TASK PROMPT: Write out, from the entries below, exactly the lines that run between the lines holding "TOP (181, 844)" and "Voir la fiche conseil (100, 2029)", inclusive, and stop there.

━━━ RECORDED DATA ━━━

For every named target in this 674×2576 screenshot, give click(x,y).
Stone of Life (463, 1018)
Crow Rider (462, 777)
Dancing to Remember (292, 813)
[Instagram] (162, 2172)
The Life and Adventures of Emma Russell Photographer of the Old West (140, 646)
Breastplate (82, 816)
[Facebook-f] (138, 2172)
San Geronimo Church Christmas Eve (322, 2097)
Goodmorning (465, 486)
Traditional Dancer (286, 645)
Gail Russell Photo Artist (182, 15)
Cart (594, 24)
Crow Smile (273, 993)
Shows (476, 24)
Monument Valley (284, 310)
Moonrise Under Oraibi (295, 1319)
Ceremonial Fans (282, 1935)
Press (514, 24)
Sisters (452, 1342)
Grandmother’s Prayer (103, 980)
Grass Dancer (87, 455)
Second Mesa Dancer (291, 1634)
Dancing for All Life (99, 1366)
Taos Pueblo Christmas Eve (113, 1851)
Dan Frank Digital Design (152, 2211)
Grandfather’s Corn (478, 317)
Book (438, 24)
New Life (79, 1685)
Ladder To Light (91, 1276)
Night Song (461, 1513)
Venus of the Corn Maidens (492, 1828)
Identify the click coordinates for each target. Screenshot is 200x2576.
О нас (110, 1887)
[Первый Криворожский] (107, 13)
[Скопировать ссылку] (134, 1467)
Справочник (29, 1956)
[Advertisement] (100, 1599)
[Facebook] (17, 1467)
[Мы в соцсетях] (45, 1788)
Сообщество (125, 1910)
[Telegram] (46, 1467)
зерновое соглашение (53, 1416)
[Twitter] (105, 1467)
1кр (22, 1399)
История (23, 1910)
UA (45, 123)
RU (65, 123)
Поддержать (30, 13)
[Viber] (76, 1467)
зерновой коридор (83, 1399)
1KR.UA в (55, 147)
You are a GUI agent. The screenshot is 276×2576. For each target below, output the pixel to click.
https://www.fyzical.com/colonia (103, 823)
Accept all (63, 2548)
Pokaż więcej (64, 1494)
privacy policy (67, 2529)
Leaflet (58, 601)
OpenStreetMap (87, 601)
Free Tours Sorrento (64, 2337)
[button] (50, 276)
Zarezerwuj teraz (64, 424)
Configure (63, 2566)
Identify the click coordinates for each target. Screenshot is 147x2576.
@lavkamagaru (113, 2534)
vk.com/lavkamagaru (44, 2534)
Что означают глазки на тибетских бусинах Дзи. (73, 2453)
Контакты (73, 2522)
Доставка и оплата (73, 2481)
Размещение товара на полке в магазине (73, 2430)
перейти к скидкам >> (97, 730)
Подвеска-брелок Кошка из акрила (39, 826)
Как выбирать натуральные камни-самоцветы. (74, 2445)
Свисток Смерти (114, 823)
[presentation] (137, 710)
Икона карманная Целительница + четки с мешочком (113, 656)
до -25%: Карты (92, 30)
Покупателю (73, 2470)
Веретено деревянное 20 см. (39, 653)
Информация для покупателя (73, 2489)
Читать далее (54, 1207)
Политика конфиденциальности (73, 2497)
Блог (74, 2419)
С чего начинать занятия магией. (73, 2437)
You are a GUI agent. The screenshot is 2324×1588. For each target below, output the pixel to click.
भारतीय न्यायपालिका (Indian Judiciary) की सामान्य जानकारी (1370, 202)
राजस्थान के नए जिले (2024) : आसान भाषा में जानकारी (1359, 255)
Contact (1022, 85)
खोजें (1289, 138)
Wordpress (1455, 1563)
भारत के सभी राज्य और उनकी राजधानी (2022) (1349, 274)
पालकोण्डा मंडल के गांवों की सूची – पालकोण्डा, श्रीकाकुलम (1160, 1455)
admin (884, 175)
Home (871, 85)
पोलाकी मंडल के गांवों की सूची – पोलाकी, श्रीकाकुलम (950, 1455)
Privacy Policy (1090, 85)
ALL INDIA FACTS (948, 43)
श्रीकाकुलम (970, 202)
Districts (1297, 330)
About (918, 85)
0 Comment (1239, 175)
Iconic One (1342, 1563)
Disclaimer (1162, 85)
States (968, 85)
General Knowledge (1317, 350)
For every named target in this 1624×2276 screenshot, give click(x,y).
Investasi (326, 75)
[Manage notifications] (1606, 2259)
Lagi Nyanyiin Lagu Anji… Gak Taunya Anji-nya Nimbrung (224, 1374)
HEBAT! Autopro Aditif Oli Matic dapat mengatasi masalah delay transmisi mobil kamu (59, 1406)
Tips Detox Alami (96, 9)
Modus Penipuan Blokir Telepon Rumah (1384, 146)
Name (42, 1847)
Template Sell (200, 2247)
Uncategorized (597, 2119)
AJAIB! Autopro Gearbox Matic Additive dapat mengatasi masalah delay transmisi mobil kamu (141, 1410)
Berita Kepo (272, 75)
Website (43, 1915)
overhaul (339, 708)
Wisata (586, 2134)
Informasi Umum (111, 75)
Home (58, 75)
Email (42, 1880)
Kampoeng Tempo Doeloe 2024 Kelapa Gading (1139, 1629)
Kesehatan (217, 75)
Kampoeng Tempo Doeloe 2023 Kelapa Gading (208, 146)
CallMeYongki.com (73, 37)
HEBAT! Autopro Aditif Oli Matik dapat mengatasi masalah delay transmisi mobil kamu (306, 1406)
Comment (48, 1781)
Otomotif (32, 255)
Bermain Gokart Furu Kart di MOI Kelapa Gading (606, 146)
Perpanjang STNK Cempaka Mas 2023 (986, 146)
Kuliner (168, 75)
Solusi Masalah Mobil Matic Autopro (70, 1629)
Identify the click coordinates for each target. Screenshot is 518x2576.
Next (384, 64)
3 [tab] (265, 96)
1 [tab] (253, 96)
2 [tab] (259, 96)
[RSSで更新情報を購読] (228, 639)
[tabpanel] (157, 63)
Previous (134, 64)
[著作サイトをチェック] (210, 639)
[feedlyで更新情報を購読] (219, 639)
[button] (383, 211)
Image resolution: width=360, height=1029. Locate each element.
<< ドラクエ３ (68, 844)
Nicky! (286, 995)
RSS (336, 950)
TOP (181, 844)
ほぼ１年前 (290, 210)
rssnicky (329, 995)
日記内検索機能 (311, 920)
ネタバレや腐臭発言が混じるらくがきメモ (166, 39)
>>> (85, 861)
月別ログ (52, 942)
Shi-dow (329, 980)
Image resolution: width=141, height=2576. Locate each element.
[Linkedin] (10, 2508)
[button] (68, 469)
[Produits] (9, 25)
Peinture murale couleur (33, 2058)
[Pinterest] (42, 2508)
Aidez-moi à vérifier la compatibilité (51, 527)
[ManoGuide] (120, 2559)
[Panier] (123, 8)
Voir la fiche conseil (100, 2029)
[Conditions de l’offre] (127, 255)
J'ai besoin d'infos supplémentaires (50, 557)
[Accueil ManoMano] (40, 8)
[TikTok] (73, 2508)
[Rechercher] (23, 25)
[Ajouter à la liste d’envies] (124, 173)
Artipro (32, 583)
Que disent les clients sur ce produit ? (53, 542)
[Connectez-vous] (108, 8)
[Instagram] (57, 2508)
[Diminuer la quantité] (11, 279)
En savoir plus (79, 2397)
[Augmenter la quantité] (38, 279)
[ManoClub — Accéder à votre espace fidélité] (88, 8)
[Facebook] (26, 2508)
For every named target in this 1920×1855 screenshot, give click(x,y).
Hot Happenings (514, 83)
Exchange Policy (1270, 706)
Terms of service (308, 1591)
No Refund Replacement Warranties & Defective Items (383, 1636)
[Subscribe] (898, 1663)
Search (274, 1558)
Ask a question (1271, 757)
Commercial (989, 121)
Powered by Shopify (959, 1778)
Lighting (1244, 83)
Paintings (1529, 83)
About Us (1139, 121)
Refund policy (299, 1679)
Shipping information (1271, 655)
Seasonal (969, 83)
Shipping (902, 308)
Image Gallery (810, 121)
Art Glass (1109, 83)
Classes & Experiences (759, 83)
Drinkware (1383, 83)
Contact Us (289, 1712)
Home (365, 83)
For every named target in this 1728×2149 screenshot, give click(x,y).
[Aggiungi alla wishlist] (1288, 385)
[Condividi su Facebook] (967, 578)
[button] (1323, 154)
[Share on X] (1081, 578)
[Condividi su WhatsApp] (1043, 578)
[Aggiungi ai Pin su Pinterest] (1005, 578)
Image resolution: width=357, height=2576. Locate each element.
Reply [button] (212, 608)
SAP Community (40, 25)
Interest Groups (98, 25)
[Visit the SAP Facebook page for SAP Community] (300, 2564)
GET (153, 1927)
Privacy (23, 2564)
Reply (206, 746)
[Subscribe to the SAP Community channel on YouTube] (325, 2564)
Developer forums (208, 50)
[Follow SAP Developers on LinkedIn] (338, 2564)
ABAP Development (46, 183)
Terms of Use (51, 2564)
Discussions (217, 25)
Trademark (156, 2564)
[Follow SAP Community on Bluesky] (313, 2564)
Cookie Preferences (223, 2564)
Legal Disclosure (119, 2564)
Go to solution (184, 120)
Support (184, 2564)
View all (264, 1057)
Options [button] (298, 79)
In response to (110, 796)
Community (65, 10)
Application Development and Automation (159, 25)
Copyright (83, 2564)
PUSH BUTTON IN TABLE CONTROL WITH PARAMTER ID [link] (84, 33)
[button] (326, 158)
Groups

━━━

ANSWER TO THE PROBLEM:
TOP (181, 844)
ほぼ１年前 (290, 210)
rssnicky (329, 995)
日記内検索機能 (311, 920)
ネタバレや腐臭発言が混じるらくがきメモ (166, 39)
>>> (85, 861)
月別ログ (52, 942)
Shi-dow (329, 980)
Image resolution: width=141, height=2576. Locate each element.
[Linkedin] (10, 2508)
[button] (68, 469)
[Produits] (9, 25)
Peinture murale couleur (33, 2058)
[Pinterest] (42, 2508)
Aidez-moi à vérifier la compatibilité (51, 527)
[ManoGuide] (120, 2559)
[Panier] (123, 8)
Voir la fiche conseil (100, 2029)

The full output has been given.